The German occupation forces were those who have been the first to create and recognize a short-lived state’s independence of Ukraine in January 1918 during the time of their own inspired and supported anti-Russian Bolshevik Revolution of 1917−1921. As reoccupied by the Bolshevik Red Army, the eastern and southern parts of the present-day territory of (a Greater) Ukraine joined in 1922 the USSR as a separate Soviet Socialist Republic (without Crimea). According to the 1926 Soviet census of Crimea, the majority of its population were Russians (382.645). The second largest ethnic group was the Tartars (179.094). Therefore, a Jew V. I. Lenin has to be considered the real historical father of Ukrainian statehood but also of contemporary nationhood. Ukraine was the most fertile agricultural Soviet republic but was particularly catastrophically affected by (Georgian) Stalin’s economic policy in the 1930s which neglected agricultural production in favor of the speed industrialization of the country. The result was a great famine (Holodomor) with around seven million people dead but the majority of them were of ethnic Russian origin. A territory of present-day Ukraine was devastated during WWII by the Nazi German occupation forces from 1941 to 1944 which have been supported by puppet and criminal groups around S. Bandera (1900−1959) under which genocide on Poles, Jews, and Russians was committed [on Stepan Bandera, see: Grzegorz Rossoliński-Liebe, Stepan Bandera: The Life and Afterlife of a Ukrainian Nationalist.

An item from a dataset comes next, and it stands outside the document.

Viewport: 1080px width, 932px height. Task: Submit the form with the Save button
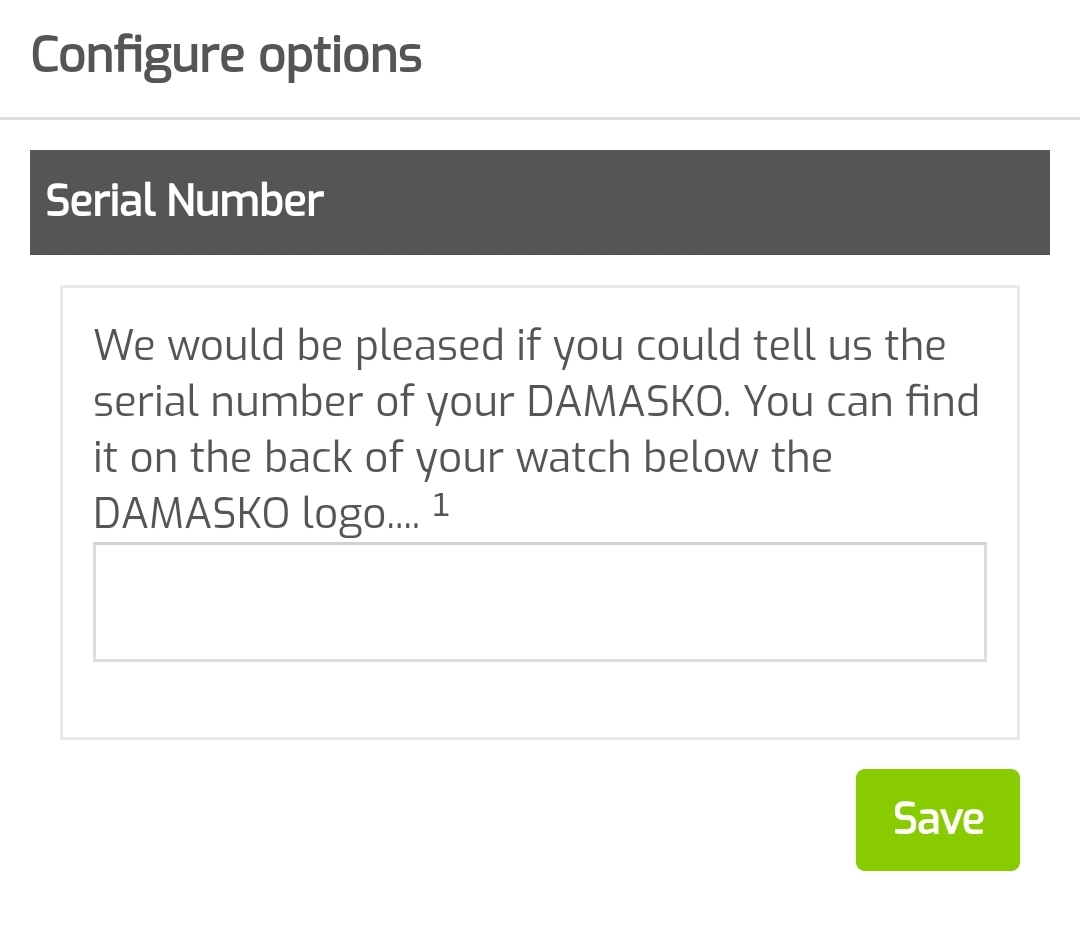(x=937, y=819)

Fascism, Genocide, and Cult, Stuttgart, ibidem, 2014]. For instance, the Ukrainian militia (12.000) directly participated in the 1942 holocaust of some 200.000 Volhynian Jews together with 140.000 German policemen. The Ukrainian mass killers learned their job from the Germans and applied their knowledge as well as on the Poles [Timothy Snyder, Tautų rekonstrukcija: Lieuva, Lenkija, Ukraina, Baltarusija 1569−1999, Vilnius: Mintis, 2009, 183].
After the war, J. V. Stalin, supported by the Ukrainian party cadre N. Khrushchev, deported about 300.000 Ukrainians from their homeland as they have been accused of collaborating with the Nazi regime during the war and participating in genocide done by S. Bandera’s armed nationalists. However, after the war, the Ukrainians have been and directly rewarded by Moscow for their collaboration with the Germans and participation in S. Bandera’s organized genocide as the lands of Transcarpathia, littoral Moldova (Bessarabia), Polish Galicia, and part of Romania’s Bukovina in 1945 followed by Crimea in 1954 became annexed by the Soviet Socialist Republic of Ukraine. These territories, which never have been part of any kind of Ukraine and overwhelmingly not populated by ethnolinguistic Ukrainians were included in Soviet Ukraine primarily due to the political activity by the strongest Ukrainian cadre in the USSR – N. Khrushchev, a person who inherited Stalin’s throne in Moscow in 1953. On this place, a parallel with Croatia is absolute: for the Croat committed genocide on the Serbs, Jews, and Roma by A. Pavelić’s regime (a Croat version of S. Bandera) during WWII on the territory of the Independent State of Croatia a post-war (the Socialist Republic of) Croatia was awarded by a Croat-Slovenian dictator of Yugoslavia J. B. Tito with the lands of Istria, Adriatic islands, and Dubrovnik – all of them never have been in any kind of the state of Croatia before WWII.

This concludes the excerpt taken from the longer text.